Harald Gottsche hat im Januar die Leitung des BMW-Werks in Steyr, Oberösterreich, übernommen. In einem Antrittsinterview mit der „Krone“ äußert er sich zu verschiedenen Herausforderungen und Chancen, mit denen das Werke konfrontiert ist. Eines der Hauptthemen, die im Gespräch angesprochen werden, ist der harte Preiskampf im internationalen Automobilmarkt, insbesondere in China, wo das Konkurrenzumfeld sehr intensiv ist. Die fortschreitende Globalisierung und die zunehmende Anzahl an Elektrofahrzeugen erhöhen den Wettbewerbsdruck, wodurch Automobilhersteller gezwungen sind, innovative Lösungen zu finden.
Ein weiterer wichtiger Aspekt, den Gottsche anspricht, sind die Investitionen in Wasserstoff-Antriebe. Trotz der Tatsache, dass derzeit in Österreich keine Wasserstofftankstellen verfügbar sind, hält er die Technologie für zukunftsträchtig. Dies zeigt das Engagement von BMW, in alternative Antriebstechnologien zu investieren und den Übergang zu nachhaltiger Mobilität aktiv mitzugestalten.

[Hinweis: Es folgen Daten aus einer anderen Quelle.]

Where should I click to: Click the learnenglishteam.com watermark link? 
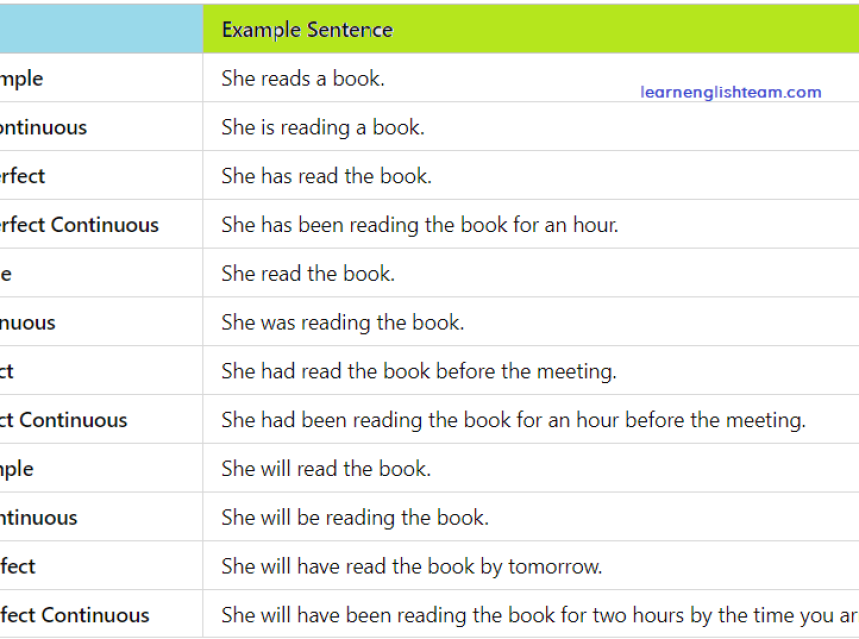[x=730, y=92]
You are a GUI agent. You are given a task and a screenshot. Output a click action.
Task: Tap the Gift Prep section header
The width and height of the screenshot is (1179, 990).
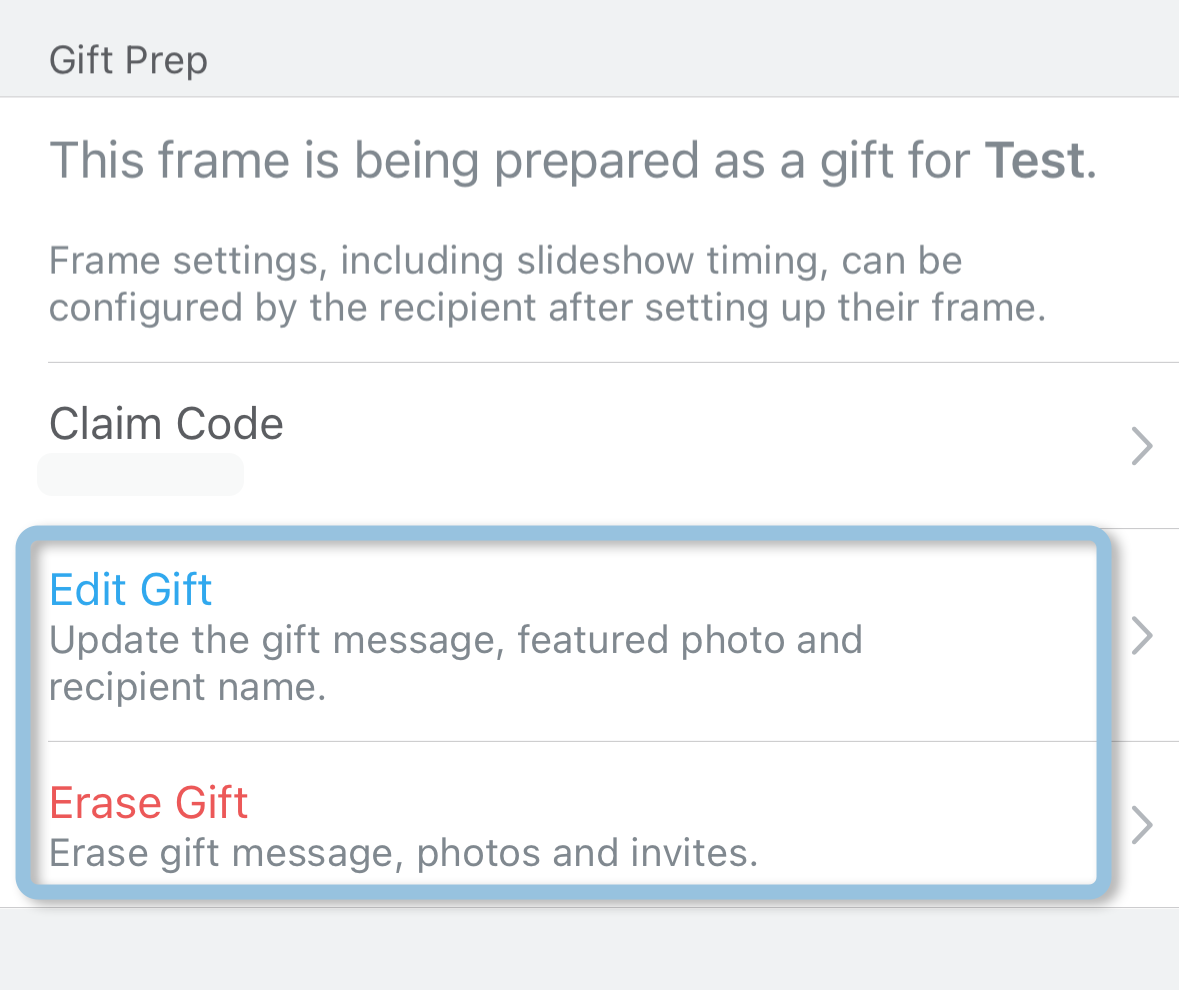pos(128,59)
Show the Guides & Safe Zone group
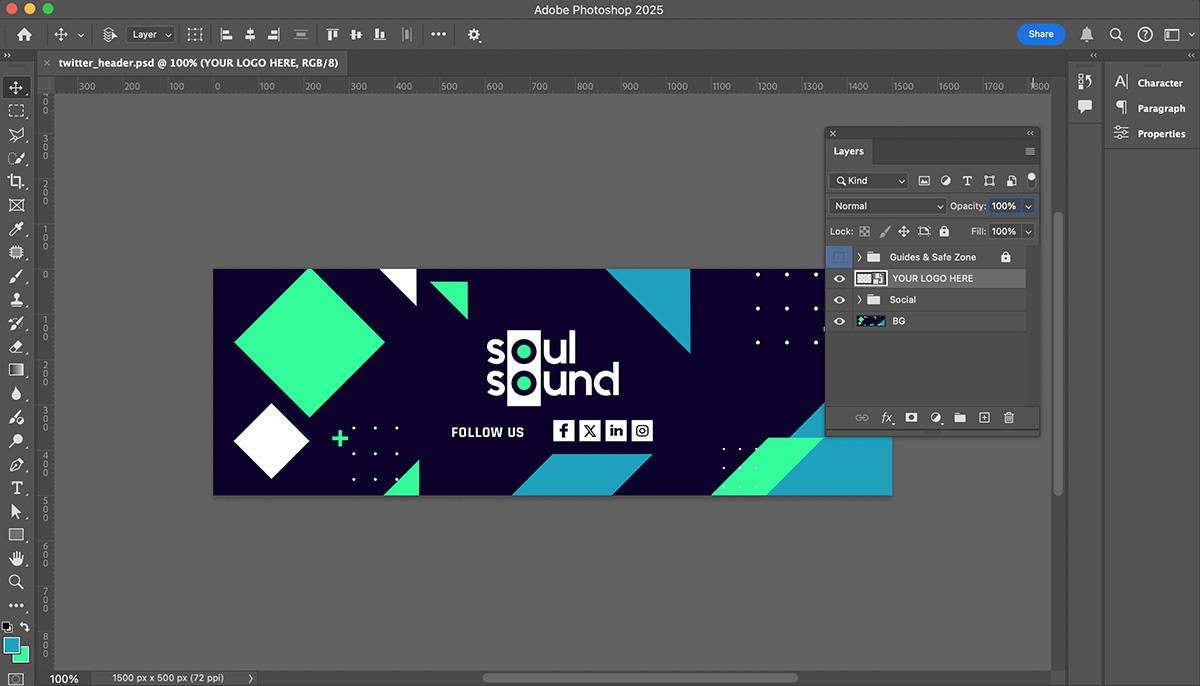This screenshot has height=686, width=1200. pos(839,257)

Gottsche betont, dass die Entwicklung und Einführung von Wasserstoff-Fahrzeugen zwar herausfordernd ist, jedoch auch großes Potenzial für die Zukunft bietet. Die Herausforderungen, die der Mangel an Infrastruktur mit sich bringt, sieht er als Teil des Übergangsprozesses hin zu einer nachhaltigeren Mobilität. BMW sieht sich in einer Position, diesen Wandel mitzugestalten und die Technologie weiterzuentwickeln, auch wenn dies in der gegenwärtigen Situation bedeutet, dass man sich möglicherweise in einem Experimentierfeld befindet.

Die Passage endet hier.